━━━ Document passage

As the economy heats up further, the case for steel and aluminum protection (if there ever was one) gets less and less convincing. This is particularly so if there are concerns about bottlenecks in the supply chain and other cost-push shocks. (See also NYT)
A mystery is how so few US auto workers seem to have noticed the negative impact on their industry of these tariffs and continued to support Trump in such numbers. This was especially noticeable in Ohio where the tariffs played a role in the shutdown of the Lordstown GM assembly plant, but by all accounts a majority of Ohio autoworkers supported Trump anyway for “showing strength” with these tariffs.
And Reagan blamed Jimmy Carter for the 1982 recession.
have an uncle who spent his lifetime working at the lordstown plant, retired long before the current issues played out. but he is a trump supporter, and was happy to see us “showing strength” with the tariffs, intentionally overlooking the damage such things could do to the current plant and its workers.
years ago, i remember driving by the plant next to the turnpike. you could see thousands of new vehicles sitting out in the parking lot, waiting to be delivered. is was depressing, in more recent years, when i would drive by this huge plant surrounded by empty parking lots. this was devastating to the region.

━━━━━━
━━━ Information provided

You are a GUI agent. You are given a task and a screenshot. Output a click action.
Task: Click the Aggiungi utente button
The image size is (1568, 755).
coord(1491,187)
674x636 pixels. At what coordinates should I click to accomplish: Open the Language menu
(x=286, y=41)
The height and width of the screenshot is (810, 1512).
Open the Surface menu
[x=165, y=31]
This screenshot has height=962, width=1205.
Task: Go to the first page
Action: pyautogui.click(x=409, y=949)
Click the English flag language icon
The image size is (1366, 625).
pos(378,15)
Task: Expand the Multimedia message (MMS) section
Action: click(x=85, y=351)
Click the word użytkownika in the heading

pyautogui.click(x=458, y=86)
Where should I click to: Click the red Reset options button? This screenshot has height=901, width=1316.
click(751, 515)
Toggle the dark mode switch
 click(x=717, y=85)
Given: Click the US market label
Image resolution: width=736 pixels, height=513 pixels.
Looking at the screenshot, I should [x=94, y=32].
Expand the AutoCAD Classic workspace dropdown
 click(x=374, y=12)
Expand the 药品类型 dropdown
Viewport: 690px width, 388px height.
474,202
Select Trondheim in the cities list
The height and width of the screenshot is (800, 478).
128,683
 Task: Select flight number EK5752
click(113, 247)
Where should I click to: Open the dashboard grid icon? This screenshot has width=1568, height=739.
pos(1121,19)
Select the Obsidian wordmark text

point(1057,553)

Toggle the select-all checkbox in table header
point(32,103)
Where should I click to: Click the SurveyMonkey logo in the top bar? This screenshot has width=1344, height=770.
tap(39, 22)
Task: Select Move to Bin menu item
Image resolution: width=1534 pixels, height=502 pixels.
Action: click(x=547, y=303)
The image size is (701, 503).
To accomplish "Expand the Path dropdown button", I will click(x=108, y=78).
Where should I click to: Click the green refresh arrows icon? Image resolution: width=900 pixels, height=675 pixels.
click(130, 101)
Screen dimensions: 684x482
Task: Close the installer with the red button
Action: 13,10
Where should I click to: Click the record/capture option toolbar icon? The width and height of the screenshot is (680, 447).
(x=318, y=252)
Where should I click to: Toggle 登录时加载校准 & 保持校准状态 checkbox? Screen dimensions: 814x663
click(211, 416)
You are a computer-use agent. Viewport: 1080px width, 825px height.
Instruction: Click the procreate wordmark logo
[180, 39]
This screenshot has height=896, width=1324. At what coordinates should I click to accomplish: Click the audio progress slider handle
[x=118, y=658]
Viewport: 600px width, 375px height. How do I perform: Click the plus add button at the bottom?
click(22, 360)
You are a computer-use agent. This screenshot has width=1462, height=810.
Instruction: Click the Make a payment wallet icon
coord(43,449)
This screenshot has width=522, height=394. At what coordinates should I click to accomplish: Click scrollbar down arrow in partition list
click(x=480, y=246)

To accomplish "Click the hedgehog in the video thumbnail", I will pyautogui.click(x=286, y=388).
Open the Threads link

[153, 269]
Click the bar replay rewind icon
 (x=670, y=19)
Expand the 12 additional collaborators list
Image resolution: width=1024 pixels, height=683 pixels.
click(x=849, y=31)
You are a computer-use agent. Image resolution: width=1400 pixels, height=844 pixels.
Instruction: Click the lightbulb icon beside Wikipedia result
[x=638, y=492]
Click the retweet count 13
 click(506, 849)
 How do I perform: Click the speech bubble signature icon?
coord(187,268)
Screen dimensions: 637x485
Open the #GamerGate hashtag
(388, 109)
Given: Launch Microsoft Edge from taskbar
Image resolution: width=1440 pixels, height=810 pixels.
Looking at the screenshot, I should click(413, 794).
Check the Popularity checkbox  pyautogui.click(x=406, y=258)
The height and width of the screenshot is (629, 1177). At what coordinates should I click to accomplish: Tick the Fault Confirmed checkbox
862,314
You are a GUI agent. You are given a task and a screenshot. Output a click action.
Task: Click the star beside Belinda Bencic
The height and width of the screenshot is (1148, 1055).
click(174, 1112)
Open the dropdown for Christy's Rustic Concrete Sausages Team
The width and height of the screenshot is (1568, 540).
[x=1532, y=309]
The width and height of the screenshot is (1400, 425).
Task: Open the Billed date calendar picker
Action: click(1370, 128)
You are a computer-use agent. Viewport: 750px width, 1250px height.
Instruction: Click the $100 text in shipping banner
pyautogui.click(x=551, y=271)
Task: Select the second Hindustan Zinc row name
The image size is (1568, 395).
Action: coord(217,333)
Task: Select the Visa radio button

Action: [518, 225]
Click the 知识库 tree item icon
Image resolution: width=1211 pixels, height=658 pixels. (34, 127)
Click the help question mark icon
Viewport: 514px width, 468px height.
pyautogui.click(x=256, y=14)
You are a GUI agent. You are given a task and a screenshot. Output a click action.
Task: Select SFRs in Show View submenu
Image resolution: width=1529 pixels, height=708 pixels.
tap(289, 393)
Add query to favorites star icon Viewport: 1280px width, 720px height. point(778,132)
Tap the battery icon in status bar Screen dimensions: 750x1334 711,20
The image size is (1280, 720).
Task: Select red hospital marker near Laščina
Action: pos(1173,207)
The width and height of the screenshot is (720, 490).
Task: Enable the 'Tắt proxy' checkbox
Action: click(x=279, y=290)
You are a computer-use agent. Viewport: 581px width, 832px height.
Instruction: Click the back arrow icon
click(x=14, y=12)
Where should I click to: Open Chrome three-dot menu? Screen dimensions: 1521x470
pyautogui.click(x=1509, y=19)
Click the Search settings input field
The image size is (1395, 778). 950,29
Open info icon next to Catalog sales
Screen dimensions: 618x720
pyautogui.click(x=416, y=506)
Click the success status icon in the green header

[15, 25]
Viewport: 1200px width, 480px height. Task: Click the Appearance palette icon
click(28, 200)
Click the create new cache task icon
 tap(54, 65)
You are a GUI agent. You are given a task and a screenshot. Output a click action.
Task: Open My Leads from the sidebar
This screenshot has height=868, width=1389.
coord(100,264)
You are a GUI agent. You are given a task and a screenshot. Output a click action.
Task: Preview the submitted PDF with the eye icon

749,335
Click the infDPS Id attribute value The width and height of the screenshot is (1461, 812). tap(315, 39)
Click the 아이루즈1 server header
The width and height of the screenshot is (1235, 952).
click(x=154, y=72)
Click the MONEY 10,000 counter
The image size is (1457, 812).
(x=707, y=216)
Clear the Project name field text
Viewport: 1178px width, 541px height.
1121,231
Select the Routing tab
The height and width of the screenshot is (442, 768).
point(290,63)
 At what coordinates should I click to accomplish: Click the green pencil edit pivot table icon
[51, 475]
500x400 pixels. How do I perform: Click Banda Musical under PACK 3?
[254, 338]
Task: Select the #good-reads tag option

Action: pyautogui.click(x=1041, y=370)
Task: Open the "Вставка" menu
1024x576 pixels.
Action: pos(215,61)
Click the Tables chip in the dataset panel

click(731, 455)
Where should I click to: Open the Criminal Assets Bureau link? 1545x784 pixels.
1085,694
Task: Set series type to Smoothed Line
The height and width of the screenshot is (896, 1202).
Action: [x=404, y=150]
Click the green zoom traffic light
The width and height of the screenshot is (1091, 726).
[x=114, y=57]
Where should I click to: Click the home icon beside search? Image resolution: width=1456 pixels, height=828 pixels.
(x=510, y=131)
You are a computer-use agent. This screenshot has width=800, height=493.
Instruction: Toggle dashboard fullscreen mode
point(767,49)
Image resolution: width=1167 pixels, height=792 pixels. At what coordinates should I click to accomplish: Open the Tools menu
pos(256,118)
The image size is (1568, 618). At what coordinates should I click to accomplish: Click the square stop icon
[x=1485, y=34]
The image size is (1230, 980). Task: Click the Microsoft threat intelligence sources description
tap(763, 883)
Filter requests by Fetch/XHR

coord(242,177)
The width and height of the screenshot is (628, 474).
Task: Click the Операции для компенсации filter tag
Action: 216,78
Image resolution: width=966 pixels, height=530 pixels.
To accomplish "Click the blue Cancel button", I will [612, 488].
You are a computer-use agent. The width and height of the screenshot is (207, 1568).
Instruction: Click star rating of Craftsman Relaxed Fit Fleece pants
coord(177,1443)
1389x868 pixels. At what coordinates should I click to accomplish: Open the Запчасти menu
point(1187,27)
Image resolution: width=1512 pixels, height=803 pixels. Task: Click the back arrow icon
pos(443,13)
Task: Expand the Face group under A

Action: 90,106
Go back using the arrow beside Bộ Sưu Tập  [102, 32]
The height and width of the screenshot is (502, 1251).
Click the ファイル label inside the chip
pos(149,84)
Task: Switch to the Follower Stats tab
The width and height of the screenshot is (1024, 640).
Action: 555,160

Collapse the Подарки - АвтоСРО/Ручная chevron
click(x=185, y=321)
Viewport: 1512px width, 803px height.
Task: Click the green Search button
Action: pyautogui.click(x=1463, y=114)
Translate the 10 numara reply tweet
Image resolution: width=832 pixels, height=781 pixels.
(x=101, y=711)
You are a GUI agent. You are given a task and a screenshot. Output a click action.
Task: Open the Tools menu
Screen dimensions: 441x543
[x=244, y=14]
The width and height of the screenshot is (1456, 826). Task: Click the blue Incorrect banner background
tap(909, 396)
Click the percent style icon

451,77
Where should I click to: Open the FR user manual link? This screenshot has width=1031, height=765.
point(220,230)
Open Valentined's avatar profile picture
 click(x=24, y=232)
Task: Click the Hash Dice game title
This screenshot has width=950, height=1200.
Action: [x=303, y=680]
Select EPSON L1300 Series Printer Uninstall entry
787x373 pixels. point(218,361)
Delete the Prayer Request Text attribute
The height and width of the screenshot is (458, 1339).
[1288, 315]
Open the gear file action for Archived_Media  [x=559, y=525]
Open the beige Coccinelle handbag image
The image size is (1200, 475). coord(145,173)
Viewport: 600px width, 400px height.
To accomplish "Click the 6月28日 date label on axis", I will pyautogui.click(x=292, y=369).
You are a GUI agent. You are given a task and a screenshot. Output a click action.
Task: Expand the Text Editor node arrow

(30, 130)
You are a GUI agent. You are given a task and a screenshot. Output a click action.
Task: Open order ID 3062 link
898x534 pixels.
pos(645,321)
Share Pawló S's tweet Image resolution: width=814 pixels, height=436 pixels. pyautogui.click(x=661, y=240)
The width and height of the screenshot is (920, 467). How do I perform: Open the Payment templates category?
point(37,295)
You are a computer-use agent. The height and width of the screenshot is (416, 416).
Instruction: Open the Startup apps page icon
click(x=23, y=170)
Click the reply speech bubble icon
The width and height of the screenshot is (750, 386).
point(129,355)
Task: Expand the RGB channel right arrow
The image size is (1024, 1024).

━━━━━━

Brief A >>
Answer these questions about the tariffs passage, one line each:
(i) Which plant's shutdown did the tariffs play a role in?
(ii) Whom did Reagan blame for the 1982 recession?
(iii) What did the parking lot next to the turnpike once hold?
Brief B >>
Can you sum up the tariffs passage in two sentences?
Brief C >>
Write the next part of the tariffs passage, picking up after its last sentence.

Written response A >>
(i) The Lordstown GM assembly plant.
(ii) Jimmy Carter.
(iii) Thousands of new vehicles waiting to be delivered.

Written response B >>
The passage argues that the case for steel and aluminum protection grows less convincing as the economy heats up, yet a majority of Ohio autoworkers supported Trump for "showing strength" with the tariffs even though the tariffs played a role in shutting down the Lordstown GM assembly plant. A commenter describes an uncle who worked his whole life at that plant and welcomed the tariffs, and recalls the plant's lots going from thousands of waiting vehicles to empty, which was devastating to the region.

Written response C >>
The IMF reports the global price of iron ore ($/metric tons):
https://fred.stlouisfed.org/series/PIORECRUSDM
They hit record prices in 2011 and then tanked but these prices are soaring again. Of course commodity prices tend to be volatile.
Then again I hear that Stephen Moore is working with Bruce Hall to establish a new form of money based on iron ore.
https://www.nytimes.com/2021/05/21/business/steel-prices-boom.html
May 21, 2021
Soaring Prices Herald Boom Time for Steel Makers
A rebounding economy and Trump-era tariffs have helped drive the price of domestic steel to record highs.
By Matt Phillips
For decades, the story of American steel had been one of job losses, mill closures and the bruising effects of foreign competition. But now, the industry is experiencing a comeback that few would have predicted even months ago.
Steel prices are at record highs and demand is surging, as businesses step up production amid an easing of pandemic restrictions. Steel makers have consolidated in the past year, allowing them to exert more control over supply. Tariffs on foreign steel imposed by the Trump administration have kept cheaper imports out. And steel companies are hiring again.
Evidence of the boom can even be found on Wall Street: Nucor, the country’s biggest steel producer, is this year’s top performing stock in the S&P 500, and shares of steel makers are generating some of the best returns in the index.
“We are running 24/7 everywhere,” said Lourenco Goncalves, the chief executive of Cleveland-Cliffs, an Ohio-based steel producer that reported a significant surge in sales during its latest quarter. “Shifts that were not being used, we are using,” Mr. Goncalves said in an interview. “That’s why we’re hiring.”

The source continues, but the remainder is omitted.